**Directions**
In the entries that follow, the lines from the one with "This screenshot has width=1275, height=587." through the one with "Task: Click the red biohazard shield icon" are the ones to write out, exactly and with both ends included. Nothing else should appear.

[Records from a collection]
☆ ☆ ☆ ☆ ☆

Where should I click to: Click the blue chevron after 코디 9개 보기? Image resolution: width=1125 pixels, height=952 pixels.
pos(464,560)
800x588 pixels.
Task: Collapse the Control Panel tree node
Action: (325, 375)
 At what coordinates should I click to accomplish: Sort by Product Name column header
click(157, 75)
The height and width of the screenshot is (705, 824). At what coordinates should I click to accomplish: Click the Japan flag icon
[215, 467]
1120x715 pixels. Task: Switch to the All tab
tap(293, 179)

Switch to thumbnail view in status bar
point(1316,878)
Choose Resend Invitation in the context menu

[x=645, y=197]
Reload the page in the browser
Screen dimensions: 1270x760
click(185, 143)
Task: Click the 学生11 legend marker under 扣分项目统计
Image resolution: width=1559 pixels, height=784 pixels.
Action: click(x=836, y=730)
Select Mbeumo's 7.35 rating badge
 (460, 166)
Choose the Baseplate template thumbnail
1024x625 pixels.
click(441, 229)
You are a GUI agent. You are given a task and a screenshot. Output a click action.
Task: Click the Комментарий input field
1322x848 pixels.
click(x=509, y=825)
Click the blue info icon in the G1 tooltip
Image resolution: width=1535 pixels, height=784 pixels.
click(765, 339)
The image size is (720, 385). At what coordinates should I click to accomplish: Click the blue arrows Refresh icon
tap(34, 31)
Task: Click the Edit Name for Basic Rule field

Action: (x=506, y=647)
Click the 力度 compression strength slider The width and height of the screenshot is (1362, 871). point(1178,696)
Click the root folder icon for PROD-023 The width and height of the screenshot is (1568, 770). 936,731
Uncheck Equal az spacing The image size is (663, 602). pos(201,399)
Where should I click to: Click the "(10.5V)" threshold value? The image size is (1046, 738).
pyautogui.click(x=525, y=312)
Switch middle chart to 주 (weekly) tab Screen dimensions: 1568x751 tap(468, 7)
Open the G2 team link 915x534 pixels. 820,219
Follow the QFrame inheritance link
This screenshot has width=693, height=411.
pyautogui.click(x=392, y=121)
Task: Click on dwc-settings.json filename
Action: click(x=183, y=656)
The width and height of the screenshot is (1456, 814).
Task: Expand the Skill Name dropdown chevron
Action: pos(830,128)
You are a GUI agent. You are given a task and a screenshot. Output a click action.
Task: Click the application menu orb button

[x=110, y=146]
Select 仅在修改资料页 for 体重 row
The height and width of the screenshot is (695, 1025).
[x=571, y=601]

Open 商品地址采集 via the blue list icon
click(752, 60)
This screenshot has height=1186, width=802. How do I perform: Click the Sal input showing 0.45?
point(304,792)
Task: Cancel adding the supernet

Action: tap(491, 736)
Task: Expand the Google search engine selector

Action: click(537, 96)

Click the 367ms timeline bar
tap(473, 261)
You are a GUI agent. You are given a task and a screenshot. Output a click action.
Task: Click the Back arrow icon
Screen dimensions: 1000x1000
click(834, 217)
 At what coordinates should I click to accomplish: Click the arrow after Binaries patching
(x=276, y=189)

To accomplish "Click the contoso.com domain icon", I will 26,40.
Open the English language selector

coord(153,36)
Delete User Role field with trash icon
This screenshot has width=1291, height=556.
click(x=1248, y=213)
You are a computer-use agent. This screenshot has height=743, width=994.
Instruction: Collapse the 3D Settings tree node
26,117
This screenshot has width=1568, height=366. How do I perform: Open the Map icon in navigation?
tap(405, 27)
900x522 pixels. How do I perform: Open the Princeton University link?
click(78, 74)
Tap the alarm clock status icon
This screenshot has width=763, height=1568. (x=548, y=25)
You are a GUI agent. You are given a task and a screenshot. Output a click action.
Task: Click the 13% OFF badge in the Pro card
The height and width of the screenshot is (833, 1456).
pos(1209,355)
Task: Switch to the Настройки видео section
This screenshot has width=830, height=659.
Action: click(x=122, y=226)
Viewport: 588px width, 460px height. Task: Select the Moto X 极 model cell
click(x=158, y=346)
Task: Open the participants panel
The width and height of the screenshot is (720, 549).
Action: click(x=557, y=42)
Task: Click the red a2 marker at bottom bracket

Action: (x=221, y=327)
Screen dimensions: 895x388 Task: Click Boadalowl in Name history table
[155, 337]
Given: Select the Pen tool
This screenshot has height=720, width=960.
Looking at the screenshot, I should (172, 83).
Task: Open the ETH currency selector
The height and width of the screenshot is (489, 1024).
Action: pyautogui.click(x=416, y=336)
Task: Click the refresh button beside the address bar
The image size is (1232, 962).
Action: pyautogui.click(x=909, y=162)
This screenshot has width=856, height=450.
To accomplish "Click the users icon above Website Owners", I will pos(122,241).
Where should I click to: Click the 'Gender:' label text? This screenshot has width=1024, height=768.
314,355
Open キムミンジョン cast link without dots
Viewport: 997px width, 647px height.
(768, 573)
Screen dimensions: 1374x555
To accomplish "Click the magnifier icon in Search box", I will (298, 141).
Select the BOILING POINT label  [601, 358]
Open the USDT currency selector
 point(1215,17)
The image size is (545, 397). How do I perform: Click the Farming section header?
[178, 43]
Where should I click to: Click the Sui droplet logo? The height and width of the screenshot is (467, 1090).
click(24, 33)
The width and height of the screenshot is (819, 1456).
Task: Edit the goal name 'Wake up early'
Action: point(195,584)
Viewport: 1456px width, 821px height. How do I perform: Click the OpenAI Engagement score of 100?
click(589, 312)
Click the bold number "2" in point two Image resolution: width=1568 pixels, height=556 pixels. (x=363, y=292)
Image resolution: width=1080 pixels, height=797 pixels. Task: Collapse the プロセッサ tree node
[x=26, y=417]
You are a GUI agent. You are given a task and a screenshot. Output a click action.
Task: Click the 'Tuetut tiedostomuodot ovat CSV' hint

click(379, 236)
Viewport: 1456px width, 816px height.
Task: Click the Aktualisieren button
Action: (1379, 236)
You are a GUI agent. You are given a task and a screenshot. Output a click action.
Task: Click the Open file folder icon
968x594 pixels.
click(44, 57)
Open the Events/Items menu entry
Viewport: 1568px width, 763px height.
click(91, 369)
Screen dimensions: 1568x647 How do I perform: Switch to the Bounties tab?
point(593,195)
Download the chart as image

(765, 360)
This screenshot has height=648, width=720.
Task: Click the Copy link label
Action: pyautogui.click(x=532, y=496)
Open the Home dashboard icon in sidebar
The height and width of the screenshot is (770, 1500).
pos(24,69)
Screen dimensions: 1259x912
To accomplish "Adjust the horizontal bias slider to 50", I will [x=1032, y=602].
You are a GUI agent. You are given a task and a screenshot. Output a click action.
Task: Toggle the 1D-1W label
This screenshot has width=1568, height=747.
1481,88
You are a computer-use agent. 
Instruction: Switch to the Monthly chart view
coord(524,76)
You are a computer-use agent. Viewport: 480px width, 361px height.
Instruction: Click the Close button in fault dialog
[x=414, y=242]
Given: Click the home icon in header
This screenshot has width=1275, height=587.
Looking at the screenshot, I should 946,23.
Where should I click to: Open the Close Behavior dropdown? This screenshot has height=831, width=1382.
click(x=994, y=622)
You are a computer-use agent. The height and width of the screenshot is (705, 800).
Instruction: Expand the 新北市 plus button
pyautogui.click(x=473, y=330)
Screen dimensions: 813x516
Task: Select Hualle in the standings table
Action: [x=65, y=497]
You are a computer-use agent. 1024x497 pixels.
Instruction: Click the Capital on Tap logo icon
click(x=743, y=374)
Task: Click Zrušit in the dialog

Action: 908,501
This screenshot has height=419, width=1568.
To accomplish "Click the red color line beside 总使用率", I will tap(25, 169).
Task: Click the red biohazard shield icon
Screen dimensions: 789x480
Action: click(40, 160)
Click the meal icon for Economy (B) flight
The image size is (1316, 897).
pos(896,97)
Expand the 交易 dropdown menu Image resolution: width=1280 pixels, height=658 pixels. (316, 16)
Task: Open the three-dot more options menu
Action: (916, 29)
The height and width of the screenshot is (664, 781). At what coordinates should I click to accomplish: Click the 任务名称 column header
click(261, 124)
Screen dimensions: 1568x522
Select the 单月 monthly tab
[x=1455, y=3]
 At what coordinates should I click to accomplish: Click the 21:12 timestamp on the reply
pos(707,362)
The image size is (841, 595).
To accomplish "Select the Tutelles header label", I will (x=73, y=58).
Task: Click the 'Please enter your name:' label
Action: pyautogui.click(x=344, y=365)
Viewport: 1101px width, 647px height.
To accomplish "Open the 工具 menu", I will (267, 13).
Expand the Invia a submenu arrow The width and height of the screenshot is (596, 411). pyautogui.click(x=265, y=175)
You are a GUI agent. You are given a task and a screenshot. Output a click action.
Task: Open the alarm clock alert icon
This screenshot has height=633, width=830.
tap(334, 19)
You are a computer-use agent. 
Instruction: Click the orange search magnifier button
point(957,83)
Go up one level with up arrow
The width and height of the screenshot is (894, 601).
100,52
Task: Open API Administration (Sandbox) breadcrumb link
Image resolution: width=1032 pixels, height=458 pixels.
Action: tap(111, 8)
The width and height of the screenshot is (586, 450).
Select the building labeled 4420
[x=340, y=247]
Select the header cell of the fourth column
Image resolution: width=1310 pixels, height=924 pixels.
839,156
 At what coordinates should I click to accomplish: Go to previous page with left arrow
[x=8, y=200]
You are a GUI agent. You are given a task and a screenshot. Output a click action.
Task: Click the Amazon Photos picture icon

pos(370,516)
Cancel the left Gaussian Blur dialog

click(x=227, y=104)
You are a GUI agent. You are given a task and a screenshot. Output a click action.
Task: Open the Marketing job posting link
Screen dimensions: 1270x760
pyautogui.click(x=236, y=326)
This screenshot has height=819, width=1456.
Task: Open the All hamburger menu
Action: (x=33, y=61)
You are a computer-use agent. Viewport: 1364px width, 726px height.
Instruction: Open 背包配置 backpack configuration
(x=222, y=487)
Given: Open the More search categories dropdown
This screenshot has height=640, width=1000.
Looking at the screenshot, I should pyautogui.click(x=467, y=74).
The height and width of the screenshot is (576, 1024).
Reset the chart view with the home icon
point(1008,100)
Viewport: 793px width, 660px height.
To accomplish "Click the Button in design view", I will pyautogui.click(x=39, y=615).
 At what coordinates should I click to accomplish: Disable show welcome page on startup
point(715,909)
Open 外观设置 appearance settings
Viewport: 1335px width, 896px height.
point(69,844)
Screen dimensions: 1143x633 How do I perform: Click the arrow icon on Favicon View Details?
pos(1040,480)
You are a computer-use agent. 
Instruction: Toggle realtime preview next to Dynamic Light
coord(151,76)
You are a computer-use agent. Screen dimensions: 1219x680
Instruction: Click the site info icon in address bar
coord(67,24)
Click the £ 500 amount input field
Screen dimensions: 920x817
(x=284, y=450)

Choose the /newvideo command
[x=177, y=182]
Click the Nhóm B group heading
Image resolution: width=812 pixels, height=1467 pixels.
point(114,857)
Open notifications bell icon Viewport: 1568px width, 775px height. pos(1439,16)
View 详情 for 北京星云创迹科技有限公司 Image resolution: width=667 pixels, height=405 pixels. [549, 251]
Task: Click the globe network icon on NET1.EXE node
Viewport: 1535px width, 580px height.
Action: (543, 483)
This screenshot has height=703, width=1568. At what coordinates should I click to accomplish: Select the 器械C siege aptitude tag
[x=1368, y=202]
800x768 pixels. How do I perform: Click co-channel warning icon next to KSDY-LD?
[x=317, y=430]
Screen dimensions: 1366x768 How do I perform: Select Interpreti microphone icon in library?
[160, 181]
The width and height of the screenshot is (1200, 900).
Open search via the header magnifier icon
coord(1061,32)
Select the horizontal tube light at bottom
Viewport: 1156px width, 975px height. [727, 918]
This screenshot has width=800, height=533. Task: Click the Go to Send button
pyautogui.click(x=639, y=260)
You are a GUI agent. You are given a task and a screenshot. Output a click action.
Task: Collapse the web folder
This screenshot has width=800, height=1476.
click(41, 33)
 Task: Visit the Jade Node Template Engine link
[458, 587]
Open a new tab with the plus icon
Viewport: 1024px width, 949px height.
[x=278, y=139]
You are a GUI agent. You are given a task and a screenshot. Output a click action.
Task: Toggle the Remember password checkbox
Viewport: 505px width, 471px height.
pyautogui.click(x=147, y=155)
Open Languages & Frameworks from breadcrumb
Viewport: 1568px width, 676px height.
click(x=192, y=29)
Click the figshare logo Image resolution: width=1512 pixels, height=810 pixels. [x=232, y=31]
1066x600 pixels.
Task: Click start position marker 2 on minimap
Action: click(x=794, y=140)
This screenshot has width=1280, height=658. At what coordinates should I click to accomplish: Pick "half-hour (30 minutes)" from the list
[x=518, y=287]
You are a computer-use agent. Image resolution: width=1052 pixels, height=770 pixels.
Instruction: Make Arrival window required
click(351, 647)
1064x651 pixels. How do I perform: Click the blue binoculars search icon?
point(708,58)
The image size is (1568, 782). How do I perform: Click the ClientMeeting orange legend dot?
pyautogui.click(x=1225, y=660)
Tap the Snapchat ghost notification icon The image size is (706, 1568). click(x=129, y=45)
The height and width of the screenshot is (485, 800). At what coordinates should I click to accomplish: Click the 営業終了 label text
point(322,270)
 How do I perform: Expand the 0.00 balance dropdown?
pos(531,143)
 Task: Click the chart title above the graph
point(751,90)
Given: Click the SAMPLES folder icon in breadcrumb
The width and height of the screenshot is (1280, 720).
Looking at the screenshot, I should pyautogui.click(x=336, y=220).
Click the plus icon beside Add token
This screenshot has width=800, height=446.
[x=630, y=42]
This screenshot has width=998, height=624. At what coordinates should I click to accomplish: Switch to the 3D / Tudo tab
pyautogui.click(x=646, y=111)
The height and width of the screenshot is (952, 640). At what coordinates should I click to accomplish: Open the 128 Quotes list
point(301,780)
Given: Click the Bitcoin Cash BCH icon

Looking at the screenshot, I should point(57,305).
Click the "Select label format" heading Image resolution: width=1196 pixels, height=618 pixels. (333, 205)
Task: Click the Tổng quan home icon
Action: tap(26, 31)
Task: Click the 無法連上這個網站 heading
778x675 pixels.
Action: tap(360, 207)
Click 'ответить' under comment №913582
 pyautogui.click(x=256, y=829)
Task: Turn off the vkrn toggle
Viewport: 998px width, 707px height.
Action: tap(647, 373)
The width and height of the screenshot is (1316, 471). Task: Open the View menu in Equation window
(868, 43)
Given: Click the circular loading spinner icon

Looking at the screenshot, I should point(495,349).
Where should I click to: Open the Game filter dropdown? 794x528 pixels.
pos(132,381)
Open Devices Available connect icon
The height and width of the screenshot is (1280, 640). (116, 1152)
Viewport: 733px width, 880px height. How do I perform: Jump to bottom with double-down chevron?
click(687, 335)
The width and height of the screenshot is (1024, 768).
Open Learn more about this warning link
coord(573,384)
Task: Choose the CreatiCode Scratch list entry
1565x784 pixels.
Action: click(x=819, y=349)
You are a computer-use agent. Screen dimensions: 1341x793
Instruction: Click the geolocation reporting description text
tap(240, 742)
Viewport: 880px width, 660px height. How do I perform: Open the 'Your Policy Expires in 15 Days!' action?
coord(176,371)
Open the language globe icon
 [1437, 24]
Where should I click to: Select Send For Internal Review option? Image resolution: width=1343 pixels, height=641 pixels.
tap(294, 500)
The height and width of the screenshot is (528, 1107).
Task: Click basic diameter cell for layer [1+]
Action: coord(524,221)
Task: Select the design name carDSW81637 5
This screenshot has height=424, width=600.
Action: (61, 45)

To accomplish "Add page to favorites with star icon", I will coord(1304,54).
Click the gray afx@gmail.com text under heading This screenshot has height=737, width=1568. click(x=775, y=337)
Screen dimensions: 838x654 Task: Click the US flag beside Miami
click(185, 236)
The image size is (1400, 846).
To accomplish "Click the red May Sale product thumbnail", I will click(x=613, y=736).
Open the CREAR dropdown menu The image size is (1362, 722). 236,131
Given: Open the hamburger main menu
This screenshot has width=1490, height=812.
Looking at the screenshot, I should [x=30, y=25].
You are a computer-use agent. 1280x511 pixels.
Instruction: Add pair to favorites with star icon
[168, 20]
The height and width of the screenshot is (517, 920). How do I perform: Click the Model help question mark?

☆ ☆ ☆ ☆ ☆

**Exercise solution**
This screenshot has width=1275, height=587.
Looking at the screenshot, I should 946,23.
Where should I click to: Open the Close Behavior dropdown? This screenshot has height=831, width=1382.
click(x=994, y=622)
You are a computer-use agent. The height and width of the screenshot is (705, 800).
Instruction: Expand the 新北市 plus button
pyautogui.click(x=473, y=330)
Screen dimensions: 813x516
Task: Select Hualle in the standings table
Action: [x=65, y=497]
You are a computer-use agent. 1024x497 pixels.
Instruction: Click the Capital on Tap logo icon
click(x=743, y=374)
Task: Click Zrušit in the dialog

Action: 908,501
This screenshot has height=419, width=1568.
To accomplish "Click the red color line beside 总使用率", I will tap(25, 169).
Task: Click the red biohazard shield icon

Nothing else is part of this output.